Um dos pilares da vida em sociedade são os laços de confiança que as pessoas formam entre si. É a confiança que cimenta as relações interpessoais, pois ela define as pessoas com quem estabeleceremos algum tipo de negociação. A confiança é tão importante para o sucesso de nossa espécie que, ao longo da evolução, nós desenvolvemos vários mecanismos para nos ajudar a construí-la. Um desses mecanismos é o cognitivo, aquele que depende da análise do comportamento das pessoas ao longo do tempo; se alguém é repetidamente honesto e íntegro, nós tendemos a lhe atribuir confiança.

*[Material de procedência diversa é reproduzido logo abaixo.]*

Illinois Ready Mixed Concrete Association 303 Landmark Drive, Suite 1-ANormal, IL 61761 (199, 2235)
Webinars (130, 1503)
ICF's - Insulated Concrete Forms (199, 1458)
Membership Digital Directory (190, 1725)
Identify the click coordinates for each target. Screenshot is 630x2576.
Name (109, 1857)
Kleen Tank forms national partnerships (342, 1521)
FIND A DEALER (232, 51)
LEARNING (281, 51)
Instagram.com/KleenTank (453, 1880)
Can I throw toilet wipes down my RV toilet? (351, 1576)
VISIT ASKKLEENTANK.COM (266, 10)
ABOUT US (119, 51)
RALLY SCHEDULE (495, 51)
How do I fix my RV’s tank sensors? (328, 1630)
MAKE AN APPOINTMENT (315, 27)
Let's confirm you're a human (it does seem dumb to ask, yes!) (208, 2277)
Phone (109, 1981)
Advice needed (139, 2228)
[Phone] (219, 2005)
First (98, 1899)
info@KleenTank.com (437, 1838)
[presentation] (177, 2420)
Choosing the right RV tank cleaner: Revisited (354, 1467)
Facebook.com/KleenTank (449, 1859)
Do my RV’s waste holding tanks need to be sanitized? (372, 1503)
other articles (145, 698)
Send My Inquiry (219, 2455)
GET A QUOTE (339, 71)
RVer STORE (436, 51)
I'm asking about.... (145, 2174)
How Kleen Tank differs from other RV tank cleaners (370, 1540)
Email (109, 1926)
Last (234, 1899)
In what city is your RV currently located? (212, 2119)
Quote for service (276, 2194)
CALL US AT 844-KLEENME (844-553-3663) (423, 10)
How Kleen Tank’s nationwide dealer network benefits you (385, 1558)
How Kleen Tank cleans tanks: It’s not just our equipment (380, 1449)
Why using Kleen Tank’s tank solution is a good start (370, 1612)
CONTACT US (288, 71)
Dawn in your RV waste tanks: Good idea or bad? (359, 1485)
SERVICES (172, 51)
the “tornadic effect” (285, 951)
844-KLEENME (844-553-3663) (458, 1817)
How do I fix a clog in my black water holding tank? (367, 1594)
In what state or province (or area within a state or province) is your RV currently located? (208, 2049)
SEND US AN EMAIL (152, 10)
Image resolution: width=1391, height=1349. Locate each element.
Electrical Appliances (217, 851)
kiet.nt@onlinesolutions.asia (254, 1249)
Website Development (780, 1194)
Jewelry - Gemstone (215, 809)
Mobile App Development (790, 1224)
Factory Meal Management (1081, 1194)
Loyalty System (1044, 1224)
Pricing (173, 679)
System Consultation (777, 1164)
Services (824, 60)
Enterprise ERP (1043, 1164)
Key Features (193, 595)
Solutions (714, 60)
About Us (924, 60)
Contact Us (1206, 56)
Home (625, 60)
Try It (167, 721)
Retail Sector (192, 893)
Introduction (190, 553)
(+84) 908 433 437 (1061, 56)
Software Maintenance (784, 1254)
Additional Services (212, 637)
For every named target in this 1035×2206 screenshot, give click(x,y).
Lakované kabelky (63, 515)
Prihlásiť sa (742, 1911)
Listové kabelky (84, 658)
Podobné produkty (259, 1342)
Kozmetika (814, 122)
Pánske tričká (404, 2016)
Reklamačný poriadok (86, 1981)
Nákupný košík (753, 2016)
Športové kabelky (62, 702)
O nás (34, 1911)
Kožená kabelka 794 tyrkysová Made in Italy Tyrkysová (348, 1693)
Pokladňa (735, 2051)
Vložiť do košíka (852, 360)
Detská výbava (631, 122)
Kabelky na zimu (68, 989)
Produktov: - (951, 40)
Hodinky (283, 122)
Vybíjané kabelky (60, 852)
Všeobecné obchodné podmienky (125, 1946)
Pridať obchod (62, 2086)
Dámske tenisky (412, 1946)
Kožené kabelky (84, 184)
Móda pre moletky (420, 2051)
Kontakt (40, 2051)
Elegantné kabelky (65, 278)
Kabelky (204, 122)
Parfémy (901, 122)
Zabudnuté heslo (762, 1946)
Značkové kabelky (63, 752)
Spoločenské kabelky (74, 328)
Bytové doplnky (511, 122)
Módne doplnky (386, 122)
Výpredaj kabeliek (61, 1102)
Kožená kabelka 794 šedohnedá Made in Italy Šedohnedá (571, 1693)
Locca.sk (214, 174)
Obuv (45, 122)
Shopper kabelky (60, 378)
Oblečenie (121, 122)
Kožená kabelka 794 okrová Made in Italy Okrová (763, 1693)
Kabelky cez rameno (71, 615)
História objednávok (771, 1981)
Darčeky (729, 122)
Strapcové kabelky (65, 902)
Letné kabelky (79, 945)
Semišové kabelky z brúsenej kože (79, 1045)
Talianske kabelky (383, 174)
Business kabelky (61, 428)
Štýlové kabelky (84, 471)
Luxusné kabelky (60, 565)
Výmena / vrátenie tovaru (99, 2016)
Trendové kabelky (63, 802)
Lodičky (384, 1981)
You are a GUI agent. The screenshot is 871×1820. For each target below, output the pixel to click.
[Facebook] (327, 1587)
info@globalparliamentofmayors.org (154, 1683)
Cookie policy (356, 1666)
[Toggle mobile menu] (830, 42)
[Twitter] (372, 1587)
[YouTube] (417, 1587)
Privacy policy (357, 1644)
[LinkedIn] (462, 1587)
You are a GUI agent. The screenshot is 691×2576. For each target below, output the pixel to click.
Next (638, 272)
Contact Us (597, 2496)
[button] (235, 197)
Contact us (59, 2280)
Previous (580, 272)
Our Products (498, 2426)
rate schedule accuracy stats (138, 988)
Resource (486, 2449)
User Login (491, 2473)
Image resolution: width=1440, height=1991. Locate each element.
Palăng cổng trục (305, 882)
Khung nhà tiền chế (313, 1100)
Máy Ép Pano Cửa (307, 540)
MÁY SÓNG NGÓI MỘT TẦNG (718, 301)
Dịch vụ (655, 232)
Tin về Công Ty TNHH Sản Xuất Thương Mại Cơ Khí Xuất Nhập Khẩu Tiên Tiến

Mas esse mecanismo tem um desenvolvimento lento, justamente porque temos que avaliar a consistência do comportamento durante várias interações. Por isso temos outro mecanismo, mais rápido, que depende bastante da nossa intuição. A intuição costuma nos indicar suas conclusões através do que é conhecido como paradigma afetivo, analisando a personalidade das pessoas, o que é possível fazer de forma muito mais rápida. É esse mecanismo que está funcionando quando, logo após conhecermos uma pessoa nova, nós comentamos que ela parece ou não parece ser confiável.
Se para nós a avaliação pelos paradigma afetivo é simples – de fato, ela ocorre natural e automaticamente -, é muito mais difícil implementá-la em um computador. Mas conforme nossas relações dependem cada vez mais das interações que ocorrem na internet, a necessidade de atribuir confiança aos agentes no mundo virtual é urgente.
Em um trabalho publicado recentemente, o Dr. Jones Granatyr – fundador e professor responsável pela plataforma IA Expert – e colaboradores apresentaram o resultado do desenvolvimento de um algoritmo capaz de atribuir confiança através de textos publicados na internet. A pesquisa envolveu o uso de datasets contendo reviews publicados nas plataformas do TripAdvisor e do Ebay. Além dos metadados dos reviews, informando por exemplo a idade, o sexo, o número de fotos do autor e o número de avaliações publicadas, e também algumas relacionadas ao feedback dado pela comunidade, como o número de avaliações consideradas úteis e a reputação, os textos foram submetidos a várias ferramentas já estabelecidas para classificação do autor (com base em seus textos) em diferentes sistemas de definição de personalidade. Assim, os autores eram classificados através de vários eixos de personalidade, o que foi utilizado pelo algoritmo como um próxi para a personalidade que seria percebida na interação dos autores com outras pessoas. Então, os dados foram processados por machine learning usando várias estratégias diferentes, e os resultados na predição de confiança foram comparados com aqueles valores presentes originalmente no dataset.
Os resultados mostraram que, para o dataset do TripAdvisor, que foi tratado como um problema de regressão, cinco das oito estratégias de atribuição de personalidade performaram melhor na predição do score de confiança do que o modelo treinado somente com os metadados. Curiosamente, o modelo treinado usando as variáveis de personalidade geradas por todas as estratégias apresentou o pior resultado. O melhor modelo de regressão foi o método Random Forest, onde a correlação mais alta entre os resultados preditos e os conhecidos foi de 0,80. Os fatores que tiveram mais impacto na escala de confiança foram a avaliação de utilidade feita pela comunidade, o número total de reviews, e o status como revisor dado pela plataforma. Logo depois apareceram características de personalidade como abertura a novas ideias, conscienciosidade e concordância. No caso do dataset do Ebay, modelado como um problema de classificação binária, seis estratégias de atribuição de personalidade mostram desempenho superior ao baseline. O melhor modelo também foi o método Random Forest, e nesse caso a estratégia de usar todas as variáveis de personalidade foi a mais bem sucedida, alcançando precisão de 72,80%.
O estudo demonstra, portanto, que é possível utilizar inteligência artificial para melhorar a atribuição de confiança em interações virtuais através da integração do paradigma afetivo à análise, o que pode ser alcançado pela extração de aspectos de personalidade a partir dos textos dos autores. Os pesquisadores acreditam que, com a evolução dos extratores de personalidade, pode até ser possível descartar os metadados associados às publicações, alcançando desempenhos superiores utilizando apenas os textos para predizer confiança. Esta é uma área promissora de pesquisa, que deve melhorar a qualidade dos laços que formamos pela internet.